- **RAW RECORDS**:

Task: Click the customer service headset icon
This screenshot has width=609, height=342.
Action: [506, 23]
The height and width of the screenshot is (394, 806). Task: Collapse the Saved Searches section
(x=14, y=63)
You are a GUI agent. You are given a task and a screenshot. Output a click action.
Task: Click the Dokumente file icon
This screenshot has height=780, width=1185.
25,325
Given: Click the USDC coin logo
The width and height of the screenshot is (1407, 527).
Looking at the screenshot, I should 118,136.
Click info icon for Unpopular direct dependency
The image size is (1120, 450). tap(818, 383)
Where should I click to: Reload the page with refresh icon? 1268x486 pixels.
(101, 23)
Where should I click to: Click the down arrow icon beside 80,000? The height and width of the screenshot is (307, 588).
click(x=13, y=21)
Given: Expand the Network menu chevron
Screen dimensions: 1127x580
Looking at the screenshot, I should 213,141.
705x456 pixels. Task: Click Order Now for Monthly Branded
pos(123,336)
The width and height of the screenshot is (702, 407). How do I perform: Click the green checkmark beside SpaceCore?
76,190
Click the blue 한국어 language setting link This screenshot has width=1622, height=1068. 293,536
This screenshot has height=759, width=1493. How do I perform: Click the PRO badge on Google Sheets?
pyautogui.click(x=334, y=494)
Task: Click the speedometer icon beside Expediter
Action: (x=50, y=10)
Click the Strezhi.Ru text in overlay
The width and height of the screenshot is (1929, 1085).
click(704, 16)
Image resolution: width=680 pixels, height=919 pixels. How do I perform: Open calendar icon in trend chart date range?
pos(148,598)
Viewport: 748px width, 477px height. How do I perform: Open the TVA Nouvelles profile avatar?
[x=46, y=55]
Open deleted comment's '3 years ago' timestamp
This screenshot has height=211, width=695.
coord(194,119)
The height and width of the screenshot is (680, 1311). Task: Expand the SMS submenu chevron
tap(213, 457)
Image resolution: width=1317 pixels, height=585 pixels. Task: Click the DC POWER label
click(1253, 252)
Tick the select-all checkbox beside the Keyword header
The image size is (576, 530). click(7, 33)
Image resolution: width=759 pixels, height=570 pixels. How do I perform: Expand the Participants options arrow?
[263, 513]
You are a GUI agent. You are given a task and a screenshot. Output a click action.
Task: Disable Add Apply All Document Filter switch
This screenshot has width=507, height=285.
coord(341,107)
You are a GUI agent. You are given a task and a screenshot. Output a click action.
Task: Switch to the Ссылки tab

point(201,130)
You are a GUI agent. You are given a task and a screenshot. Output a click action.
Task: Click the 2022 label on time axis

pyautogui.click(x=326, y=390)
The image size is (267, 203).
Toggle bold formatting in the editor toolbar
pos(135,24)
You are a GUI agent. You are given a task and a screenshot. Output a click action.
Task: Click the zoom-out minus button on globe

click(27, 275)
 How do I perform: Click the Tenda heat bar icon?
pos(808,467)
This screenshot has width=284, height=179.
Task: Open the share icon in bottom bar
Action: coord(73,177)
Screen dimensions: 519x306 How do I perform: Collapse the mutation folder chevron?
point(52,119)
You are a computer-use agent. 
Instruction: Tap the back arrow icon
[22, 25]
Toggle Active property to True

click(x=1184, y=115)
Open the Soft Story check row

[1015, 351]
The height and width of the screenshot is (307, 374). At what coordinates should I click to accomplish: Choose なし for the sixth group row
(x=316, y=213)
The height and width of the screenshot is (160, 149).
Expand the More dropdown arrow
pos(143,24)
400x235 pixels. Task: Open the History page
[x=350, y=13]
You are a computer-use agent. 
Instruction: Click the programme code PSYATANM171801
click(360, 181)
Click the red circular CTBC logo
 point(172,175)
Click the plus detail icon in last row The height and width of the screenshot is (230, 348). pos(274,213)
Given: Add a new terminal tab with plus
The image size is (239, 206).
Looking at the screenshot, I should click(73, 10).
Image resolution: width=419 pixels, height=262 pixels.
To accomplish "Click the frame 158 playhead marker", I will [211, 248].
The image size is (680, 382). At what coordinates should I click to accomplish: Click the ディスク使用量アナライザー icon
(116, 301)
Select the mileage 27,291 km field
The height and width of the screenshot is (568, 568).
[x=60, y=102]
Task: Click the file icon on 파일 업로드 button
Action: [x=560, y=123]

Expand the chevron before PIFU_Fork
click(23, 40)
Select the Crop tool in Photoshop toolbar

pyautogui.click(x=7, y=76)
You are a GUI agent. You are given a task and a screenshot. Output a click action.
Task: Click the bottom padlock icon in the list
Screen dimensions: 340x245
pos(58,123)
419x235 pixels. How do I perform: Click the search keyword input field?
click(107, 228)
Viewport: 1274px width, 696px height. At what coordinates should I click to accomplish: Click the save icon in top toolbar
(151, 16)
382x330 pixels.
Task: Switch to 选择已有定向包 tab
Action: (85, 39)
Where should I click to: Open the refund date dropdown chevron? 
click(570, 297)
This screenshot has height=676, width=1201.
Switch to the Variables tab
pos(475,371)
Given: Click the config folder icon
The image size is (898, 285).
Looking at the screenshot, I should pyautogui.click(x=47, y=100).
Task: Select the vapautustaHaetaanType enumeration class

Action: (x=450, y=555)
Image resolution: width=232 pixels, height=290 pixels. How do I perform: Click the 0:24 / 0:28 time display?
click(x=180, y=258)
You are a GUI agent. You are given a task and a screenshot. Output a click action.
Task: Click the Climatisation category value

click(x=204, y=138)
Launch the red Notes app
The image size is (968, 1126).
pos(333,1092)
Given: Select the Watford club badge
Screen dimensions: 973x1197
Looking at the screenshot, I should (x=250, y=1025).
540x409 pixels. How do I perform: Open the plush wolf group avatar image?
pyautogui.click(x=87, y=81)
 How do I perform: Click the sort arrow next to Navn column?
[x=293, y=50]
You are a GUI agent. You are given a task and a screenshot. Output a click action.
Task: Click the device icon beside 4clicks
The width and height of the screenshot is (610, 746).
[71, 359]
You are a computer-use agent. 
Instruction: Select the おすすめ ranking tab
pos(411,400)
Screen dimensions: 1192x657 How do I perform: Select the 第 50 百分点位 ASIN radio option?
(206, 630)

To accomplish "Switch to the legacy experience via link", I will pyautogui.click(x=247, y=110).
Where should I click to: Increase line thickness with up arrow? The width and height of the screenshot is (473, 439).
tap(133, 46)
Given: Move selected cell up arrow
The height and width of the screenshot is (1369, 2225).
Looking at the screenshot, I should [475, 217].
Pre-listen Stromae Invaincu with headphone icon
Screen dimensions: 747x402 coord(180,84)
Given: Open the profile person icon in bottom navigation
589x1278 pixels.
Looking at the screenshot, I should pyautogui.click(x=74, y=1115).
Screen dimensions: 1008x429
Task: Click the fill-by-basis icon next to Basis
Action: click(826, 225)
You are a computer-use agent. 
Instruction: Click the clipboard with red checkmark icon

- **THE REQUEST**: Copy the entries above exactly, starting at the line that contains "Given: Add a new terminal tab with plus" and ending at the line that contains "will [211, 248].".

- **RIGHT ANSWER**:
Given: Add a new terminal tab with plus
The image size is (239, 206).
Looking at the screenshot, I should click(73, 10).
Image resolution: width=419 pixels, height=262 pixels.
To accomplish "Click the frame 158 playhead marker", I will [211, 248].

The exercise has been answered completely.